Imogen Wilson’s debut photobook DREAMS is a meditation on identity, time and the enduring magic of girlhood
Girlhood has fascinated writers, painters, and image-makers for as long as their mediums’ histories. Coming-of-age is the subject of some of pop culture’s most beloved references, whether it’s in the pages of Little Women, on screen in The Virgin Suicides, or through the lens of Petra Collins. These narratives are often charged by self-discovery, and almost always characterised by youth. As a society, we romanticise these years of our lives, mourning our girlhood as though it’s a time long-gone – but what if it wasn’t?
For Imogen Wilson, girlhood isn’t defined by age, but by a state of transformation. “Girlhood is a huge part of my work, whether I plan it or not,” says the photographer, stylist and founder of Mimi Casting. “I’ve always been attracted to those who are on the cusp of moving into a new version of themselves, whether it’s through their style, or their body, or their location; whether they’re 12, 20, or 30… Inside the innocence and unsureness about what’s happening next, there’s excitement and confidence.”
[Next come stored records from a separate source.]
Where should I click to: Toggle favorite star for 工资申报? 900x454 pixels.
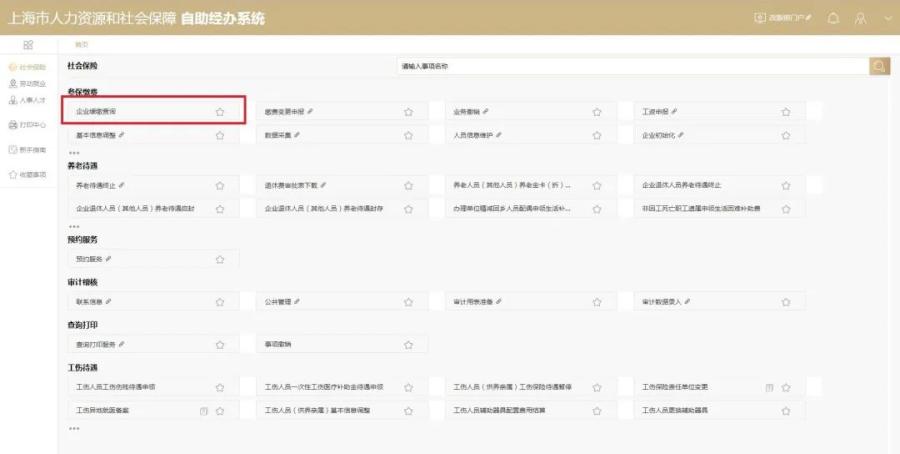[x=786, y=112]
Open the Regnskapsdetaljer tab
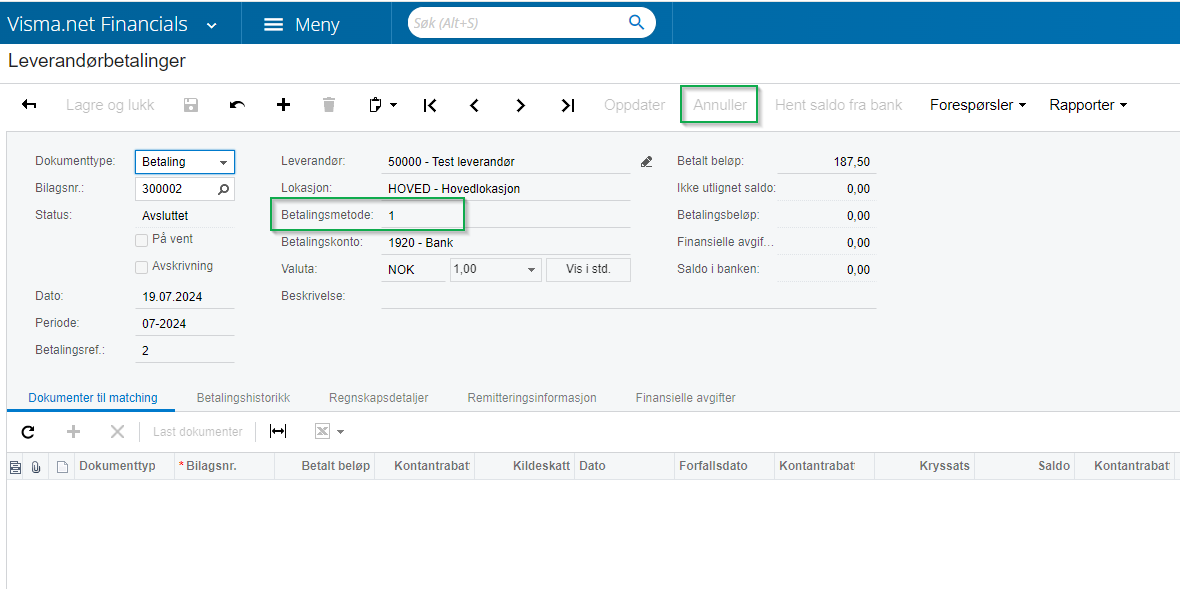1180x589 pixels. click(379, 398)
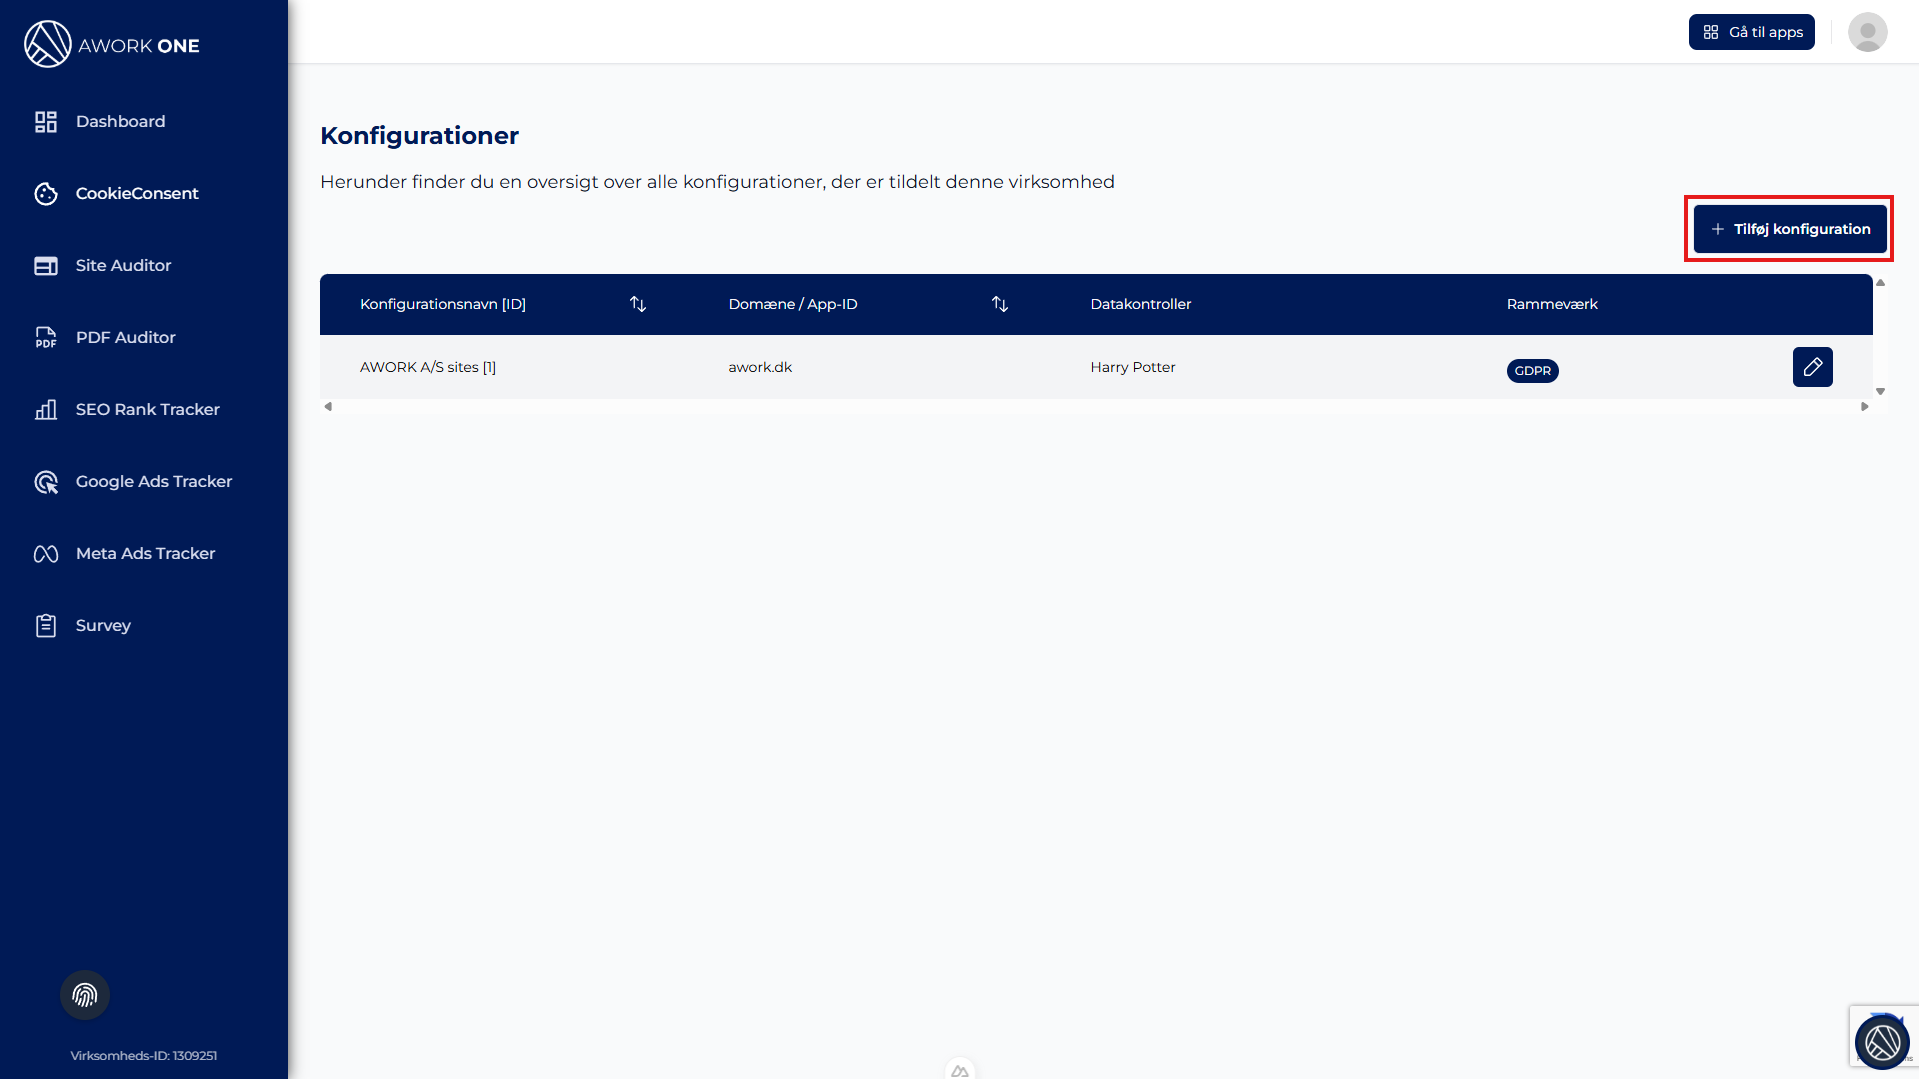Open the user profile avatar menu

1867,32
Wilson’s debut photobook DREAMS is a meditation on identity, self-fashioning and time. We meet girls with bleached hair and punky black roots, their bedrooms cluttered with toys, every inch of its walls plastered in posters. We also meet Madison, who is pregnant with her first child. In between these portraits are street snaps, capturing small but magical moments from Wilson’s everyday life and travels.
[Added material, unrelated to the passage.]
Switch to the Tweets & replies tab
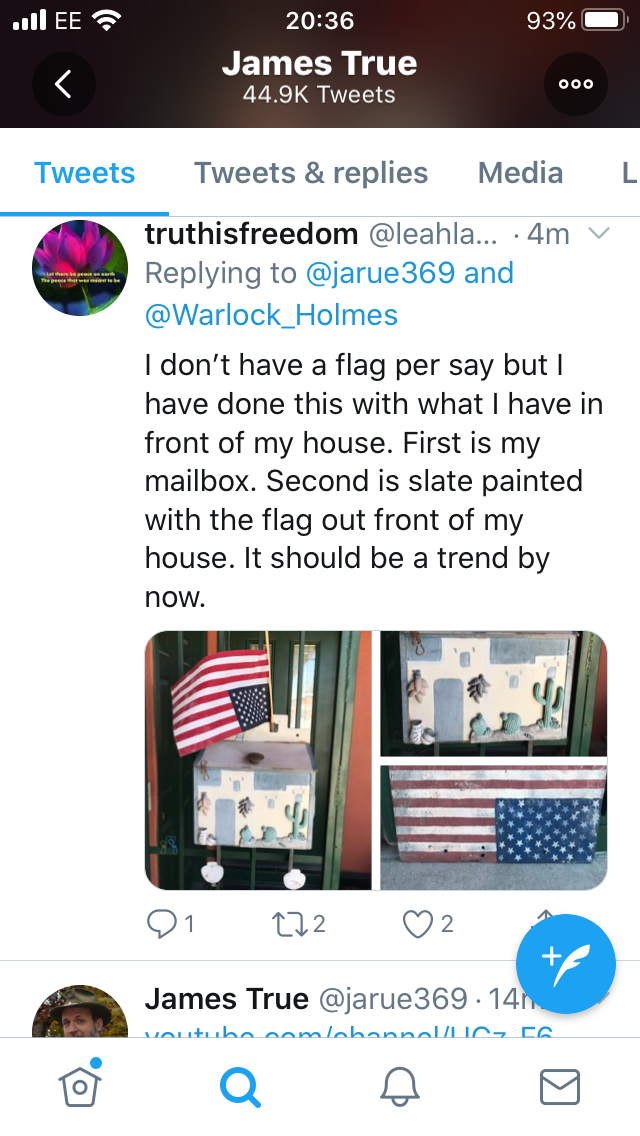(x=311, y=173)
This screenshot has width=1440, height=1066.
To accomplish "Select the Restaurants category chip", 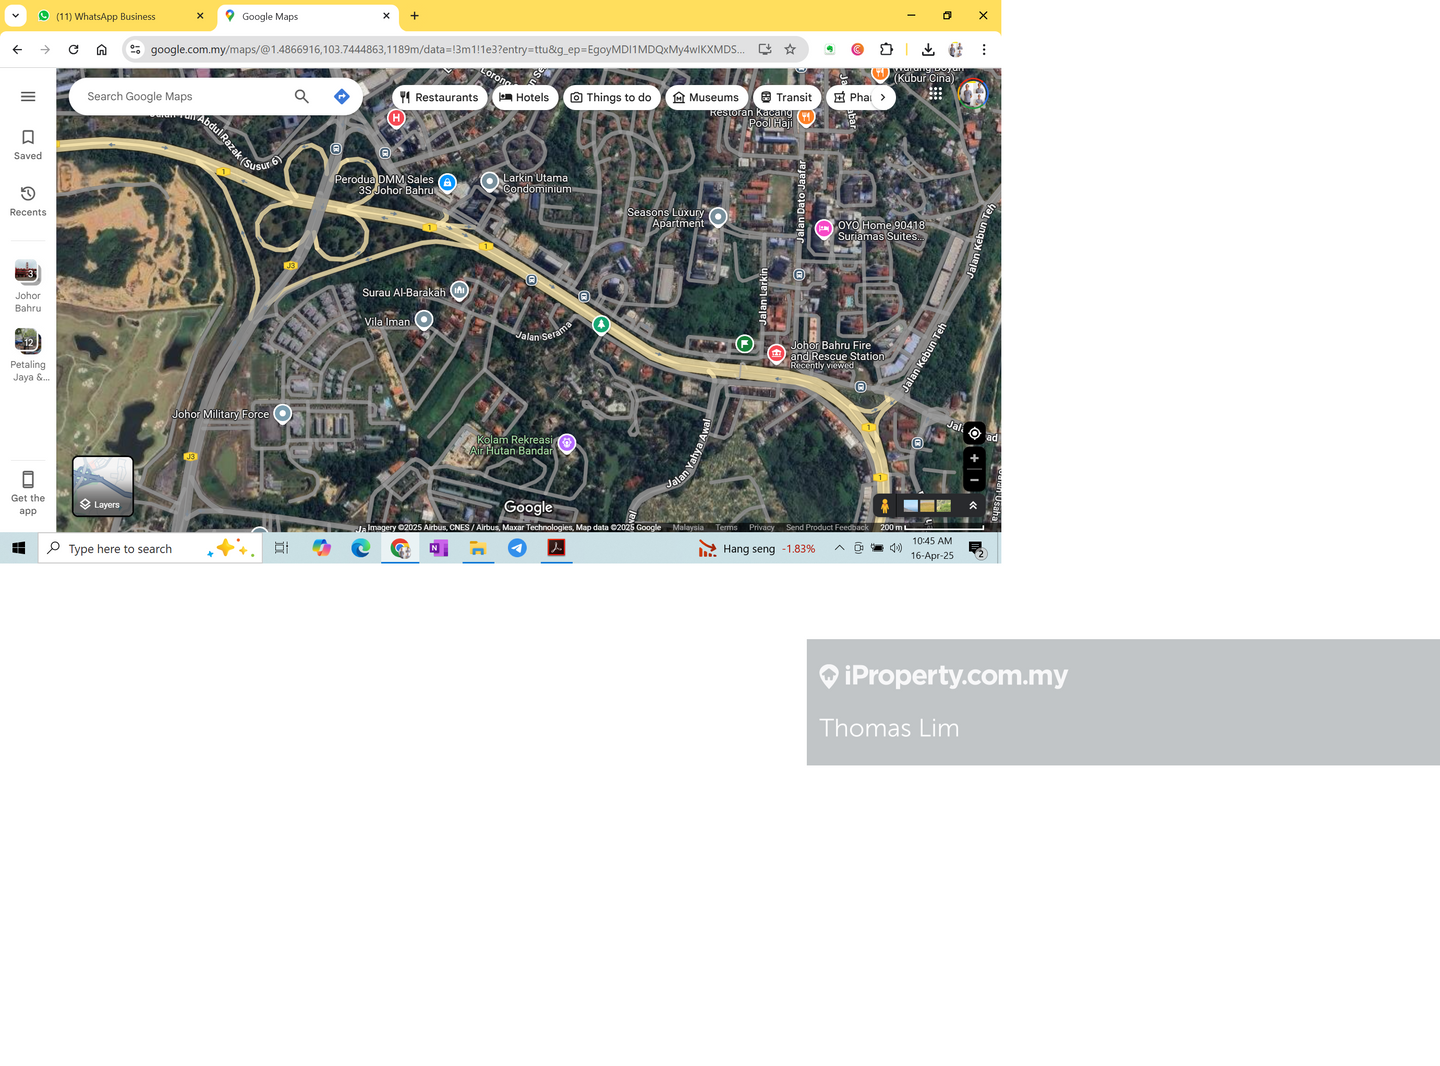I will pos(439,98).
Wilson’s subjects are a mixture of friends, models and people she approached on the street. “All the people I shoot attract me in some regard. It’s usually their sense of style, but also the way they present themselves, the way they think, and the way they navigate their day-to-day life,” she says. In one instance she travelled to Brisbane to photograph three friends who lived in a huge house at the end of a dead-end street in the suburbs. “Every room was completely decorated in posters, toys, and clothes. These guys were fully committed to this ‘thing’,” she says.
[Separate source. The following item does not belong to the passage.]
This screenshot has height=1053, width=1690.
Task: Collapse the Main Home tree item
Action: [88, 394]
In girlhood, we surrender ourselves to a tribe, from what we wear, to the music we listen to, to the idols we worship. Wardrobes are reinvented and bedrooms become a blank canvas to express all our niche interests. “I was constantly redecorating my bedroom, and It comes back to how you’re evolving as you’re growing up. Your space around you is like a visual cue of that,” says Wilson. “I love chaos – visual chaos – and anything that’s decorated in a very customised way. It’s like slipping into someone else’s brain.”
All of the images were made between 2019 and 2022 in Australia, where Wilson currently lives, and during a month’s trip to Japan. Wilson is originally from New Zealand, where she started out at 17, interning for various small fashion brands in the early 2010s. Photography arrived in her wheelhouse a little later in 2016. “There was no one really shooting photos in the way I wanted my styling work to look,” says Wilson, who shoots exclusively on film. Using a point-and-shoot, she started photographing friends, “trying to create images that were a bit more gritty, and a bit more raw”.

DREAMS emerged organically out of all those years of shooting, mainly for fun. There were certain images that “felt really special,” she says. “I have really intense gut feelings about things, and I decided to hold onto [those photos] just to see if I wanted to do something with them.” Gradually, over many years, it grew into a body of work. “I’ve held onto them for so long, and they’ve all gotten better with time,” she says. “Everyone in the book is now in a completely different stage of themselves. It feels like I really captured all my subjects in a very specific time, before they’d switched to a new phase.”
These phases can arrive at any stage of our lives. Wilson turned 30 this year, and noticed certain shifts in her aesthetic preferences and style choices. Rather than mourning this as a loss of youth, we should consider it part of our evolution. “Some things I used to wholeheartedly love, I now only appreciate in smaller doses, and that's perfectly fine. It could be anything from the number of adorable keychains on my keys to the soft toys on my bed,” says Wilson. “If you find something visually and stylistically appealing, create a space for it in your world, always… Your attitude and preference towards them will naturally mature over time, and that, in itself, is a graceful way of ageing.” Between all the bleached hair, toys, tattoos and cityscapes, DREAMS is a reminder of the spirit that defines girlhood. And that never needs to end.